Die Pandemie ist real
Corona gefährdet uns alle: vor allem ältere Menschen und jene mit Vorerkrankungen. Doch auch alle anderen Menschen können einen schlimmen Krankheitsverlauf erleiden und im schlimmsten Fall an Corona sterben. Auch während der aktuellen Einschränkungen im Gastronomie- und Freizeitbereich füllen sich die Intensivstationen in Deutschland. In vielen anderen Ländern ist die Situation noch wesentlich dramatischer. Wir brauchen eine solidarische Grundhaltung gegenüber den Risikogruppen sowie einen Blick dafür, dass der Virus und die Maßnahmen zur Eindämmung des Virus nicht alle gleichermaßen hart treffen. Wie bereits im Frühjahr müssen Geflüchtete weiterhin in Massenunterkünften wohnen und auch in Bremen sind die Stadtviertel der unteren Einkommensklassen, in denen Wohnraum eng belegt und der öffentliche Nahverkehr voll ist, weitaus stärker von der Pandemie betroffen als die wohlhabenden Wohngegenden. Wir brauchen eine kritische Zivilgesellschaft, die trotz Anerkennung der Krisenrealität die konkreten Maßnahmen des Senats hinterfragt. Die neoliberale Variante der Pandemiebekämpfung, in welcher die Wirtschaft weiter läuft während private Kontakte und Freizeitmöglichkeiten weitgehend verboten sind, muss klar zurück gewiesen werden.

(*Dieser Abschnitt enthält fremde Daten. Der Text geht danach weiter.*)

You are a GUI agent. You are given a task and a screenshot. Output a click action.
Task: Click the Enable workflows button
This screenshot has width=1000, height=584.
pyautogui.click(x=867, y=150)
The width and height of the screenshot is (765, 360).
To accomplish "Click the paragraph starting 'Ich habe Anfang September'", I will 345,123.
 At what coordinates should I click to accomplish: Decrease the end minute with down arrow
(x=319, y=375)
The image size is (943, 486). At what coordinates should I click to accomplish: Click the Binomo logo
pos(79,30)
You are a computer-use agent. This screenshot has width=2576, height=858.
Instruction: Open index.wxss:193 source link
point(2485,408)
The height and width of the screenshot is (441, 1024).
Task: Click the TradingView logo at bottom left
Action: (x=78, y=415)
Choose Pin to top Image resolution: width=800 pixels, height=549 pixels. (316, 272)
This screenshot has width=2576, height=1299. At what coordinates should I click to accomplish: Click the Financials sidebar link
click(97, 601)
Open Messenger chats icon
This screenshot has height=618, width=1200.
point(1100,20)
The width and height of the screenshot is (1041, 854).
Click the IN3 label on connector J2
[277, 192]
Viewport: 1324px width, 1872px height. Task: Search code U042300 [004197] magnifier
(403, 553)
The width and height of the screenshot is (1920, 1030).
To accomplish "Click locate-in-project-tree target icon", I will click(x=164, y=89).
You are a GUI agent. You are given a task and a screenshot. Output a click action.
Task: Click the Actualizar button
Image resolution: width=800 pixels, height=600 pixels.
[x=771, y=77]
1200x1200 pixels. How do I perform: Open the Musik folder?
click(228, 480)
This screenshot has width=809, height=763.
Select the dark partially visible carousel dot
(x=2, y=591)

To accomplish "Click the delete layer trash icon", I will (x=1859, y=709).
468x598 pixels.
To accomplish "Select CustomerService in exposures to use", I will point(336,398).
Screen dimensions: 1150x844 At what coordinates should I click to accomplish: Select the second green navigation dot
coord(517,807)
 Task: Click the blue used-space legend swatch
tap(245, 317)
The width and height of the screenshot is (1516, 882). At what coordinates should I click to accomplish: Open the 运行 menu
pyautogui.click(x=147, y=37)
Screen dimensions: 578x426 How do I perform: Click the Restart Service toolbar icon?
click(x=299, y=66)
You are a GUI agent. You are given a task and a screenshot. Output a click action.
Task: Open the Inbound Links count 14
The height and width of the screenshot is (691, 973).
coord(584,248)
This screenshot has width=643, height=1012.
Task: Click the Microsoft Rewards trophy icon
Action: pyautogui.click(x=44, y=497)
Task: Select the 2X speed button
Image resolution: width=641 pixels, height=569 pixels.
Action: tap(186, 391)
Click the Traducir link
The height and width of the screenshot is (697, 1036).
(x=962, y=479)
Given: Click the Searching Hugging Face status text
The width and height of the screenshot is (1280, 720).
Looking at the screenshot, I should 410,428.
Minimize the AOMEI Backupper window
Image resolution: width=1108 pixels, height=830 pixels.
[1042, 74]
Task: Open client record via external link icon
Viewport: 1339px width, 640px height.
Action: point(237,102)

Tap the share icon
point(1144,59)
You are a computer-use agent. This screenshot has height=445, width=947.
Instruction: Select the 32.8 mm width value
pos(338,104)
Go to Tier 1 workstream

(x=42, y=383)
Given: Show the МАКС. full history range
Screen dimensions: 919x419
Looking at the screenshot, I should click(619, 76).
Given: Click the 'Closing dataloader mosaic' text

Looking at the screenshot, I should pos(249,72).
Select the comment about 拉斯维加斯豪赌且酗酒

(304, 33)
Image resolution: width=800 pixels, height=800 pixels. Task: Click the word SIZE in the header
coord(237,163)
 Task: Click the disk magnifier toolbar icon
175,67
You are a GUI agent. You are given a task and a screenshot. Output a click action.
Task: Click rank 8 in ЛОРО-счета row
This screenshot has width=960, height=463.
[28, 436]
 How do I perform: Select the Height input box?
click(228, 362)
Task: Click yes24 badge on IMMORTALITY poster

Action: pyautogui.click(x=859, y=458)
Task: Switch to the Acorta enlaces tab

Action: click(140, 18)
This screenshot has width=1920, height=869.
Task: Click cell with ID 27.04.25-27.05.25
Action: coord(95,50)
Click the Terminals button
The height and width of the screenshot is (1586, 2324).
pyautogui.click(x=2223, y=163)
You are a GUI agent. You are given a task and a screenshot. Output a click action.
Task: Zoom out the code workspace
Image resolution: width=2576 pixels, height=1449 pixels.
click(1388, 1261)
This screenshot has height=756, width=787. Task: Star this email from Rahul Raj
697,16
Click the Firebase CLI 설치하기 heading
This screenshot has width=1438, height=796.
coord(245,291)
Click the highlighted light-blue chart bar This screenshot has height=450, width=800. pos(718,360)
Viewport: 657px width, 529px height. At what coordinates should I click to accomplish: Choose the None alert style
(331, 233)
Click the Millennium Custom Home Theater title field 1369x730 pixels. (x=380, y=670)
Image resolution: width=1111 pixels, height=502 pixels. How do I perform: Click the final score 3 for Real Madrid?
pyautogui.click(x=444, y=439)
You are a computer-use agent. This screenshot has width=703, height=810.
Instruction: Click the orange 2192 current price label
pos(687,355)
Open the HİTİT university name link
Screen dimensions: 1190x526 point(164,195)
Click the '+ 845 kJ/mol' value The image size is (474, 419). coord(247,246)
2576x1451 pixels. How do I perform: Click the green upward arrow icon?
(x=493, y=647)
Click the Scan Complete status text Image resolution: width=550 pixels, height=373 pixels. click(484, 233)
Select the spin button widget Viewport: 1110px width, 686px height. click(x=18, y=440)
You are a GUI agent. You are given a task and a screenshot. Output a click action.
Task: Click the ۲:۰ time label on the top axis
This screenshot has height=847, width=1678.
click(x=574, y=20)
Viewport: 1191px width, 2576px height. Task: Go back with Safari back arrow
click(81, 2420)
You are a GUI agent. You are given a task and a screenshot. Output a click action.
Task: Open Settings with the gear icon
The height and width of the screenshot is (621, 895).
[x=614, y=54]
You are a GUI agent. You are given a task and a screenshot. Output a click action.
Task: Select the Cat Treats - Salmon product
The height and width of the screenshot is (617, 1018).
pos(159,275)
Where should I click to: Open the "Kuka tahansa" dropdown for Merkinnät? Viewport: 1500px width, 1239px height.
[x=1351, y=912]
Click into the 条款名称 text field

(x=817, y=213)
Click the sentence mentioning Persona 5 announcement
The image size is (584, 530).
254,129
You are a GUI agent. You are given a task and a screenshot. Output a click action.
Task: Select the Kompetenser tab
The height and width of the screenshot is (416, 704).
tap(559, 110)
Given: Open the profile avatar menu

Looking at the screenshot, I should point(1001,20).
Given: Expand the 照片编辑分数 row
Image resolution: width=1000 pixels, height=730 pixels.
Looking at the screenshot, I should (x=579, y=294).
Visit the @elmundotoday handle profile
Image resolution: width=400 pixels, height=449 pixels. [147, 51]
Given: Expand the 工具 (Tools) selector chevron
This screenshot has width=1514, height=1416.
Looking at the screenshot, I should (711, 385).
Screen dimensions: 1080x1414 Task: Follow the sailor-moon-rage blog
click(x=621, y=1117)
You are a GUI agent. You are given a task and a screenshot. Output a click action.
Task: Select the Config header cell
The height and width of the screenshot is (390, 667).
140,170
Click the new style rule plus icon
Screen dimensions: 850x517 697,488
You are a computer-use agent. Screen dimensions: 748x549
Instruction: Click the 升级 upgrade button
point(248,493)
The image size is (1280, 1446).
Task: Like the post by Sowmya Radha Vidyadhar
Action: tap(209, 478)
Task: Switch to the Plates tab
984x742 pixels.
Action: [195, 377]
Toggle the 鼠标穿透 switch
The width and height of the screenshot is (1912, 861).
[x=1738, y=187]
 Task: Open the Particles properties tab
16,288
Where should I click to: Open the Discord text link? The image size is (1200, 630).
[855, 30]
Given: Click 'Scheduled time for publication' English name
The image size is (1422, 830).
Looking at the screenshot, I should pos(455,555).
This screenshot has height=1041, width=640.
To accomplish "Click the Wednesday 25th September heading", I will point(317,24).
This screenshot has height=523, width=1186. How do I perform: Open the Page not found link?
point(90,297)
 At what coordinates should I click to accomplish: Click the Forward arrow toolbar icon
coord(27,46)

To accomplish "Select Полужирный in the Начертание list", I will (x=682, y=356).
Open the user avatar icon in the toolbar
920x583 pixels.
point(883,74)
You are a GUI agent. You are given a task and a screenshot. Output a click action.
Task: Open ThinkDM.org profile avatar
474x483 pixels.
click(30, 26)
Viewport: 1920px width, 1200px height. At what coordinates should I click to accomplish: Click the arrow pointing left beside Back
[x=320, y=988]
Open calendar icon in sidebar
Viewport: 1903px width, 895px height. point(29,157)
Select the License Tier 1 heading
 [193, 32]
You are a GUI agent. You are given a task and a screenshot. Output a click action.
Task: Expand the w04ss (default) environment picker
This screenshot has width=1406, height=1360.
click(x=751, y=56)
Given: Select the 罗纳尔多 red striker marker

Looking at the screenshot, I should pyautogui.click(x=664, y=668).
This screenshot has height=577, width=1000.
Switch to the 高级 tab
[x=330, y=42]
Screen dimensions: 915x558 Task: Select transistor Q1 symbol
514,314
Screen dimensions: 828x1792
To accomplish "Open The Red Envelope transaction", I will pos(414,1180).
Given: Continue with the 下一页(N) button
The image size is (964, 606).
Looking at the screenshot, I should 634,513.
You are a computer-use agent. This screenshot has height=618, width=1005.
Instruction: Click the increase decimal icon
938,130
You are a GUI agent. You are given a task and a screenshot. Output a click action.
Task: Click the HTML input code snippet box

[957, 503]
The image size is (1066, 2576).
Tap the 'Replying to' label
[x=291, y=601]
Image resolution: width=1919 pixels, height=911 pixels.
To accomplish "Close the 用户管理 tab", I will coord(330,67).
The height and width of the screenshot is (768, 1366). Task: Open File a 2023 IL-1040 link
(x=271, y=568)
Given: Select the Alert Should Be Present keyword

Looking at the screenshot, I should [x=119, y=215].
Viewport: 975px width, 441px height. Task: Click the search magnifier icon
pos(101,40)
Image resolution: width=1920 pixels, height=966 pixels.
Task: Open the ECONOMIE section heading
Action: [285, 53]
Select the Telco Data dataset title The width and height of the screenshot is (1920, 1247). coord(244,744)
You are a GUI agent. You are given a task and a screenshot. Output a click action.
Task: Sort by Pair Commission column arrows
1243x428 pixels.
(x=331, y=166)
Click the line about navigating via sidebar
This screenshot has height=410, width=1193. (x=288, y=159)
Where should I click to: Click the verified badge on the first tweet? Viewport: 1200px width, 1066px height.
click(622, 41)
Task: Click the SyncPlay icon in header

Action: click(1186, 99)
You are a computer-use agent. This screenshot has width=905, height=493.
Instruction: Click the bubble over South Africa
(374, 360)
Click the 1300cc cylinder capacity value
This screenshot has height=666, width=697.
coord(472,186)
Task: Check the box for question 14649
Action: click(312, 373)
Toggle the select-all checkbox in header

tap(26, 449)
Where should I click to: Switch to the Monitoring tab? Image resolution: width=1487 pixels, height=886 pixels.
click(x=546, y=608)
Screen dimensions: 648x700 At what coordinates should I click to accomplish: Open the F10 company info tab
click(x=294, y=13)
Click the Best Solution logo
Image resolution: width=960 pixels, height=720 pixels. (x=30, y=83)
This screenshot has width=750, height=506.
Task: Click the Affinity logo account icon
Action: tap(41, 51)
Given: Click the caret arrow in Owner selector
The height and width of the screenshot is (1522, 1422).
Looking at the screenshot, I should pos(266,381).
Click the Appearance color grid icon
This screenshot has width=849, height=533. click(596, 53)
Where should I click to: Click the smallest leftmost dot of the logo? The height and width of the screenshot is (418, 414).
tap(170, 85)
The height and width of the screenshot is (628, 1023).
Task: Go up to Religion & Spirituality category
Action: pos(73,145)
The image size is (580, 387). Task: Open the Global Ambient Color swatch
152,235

Gemeinsam den Rechten entgegen
Wir rufen zu Protesten gegen Querdenken auf, doch können und wollen wir die Pandemie nicht außer Acht lassen. Wir müssen aufeinander aufpassen und auch bei den Protesten auf vermeidbare Kontakte verzichten. Dies heißt für uns, dass wir zwischen uns Abstand halten, Masken tragen und in konkreten Situationen zwischen der Dringlichkeit unseres Protestes und der damit einhergehenden Ansteckungsgefahr abwägen.Erst recht, wenn Querdenken Bremen für den 5. Dezember bundesweit nach Bremen mobilisiert gilt Vorsicht. Spätestens bei dieser Veranstaltung wird in Bremen der rechte Kern der Bewegung zutage treten. Schützt euch, schützt andere – kein Meter für Querdenken!

Lasst uns den Verschwörungideolog*innen und Rechten in den kommenden Wochen vehement, entschlossen und solidarisch entgegen treten.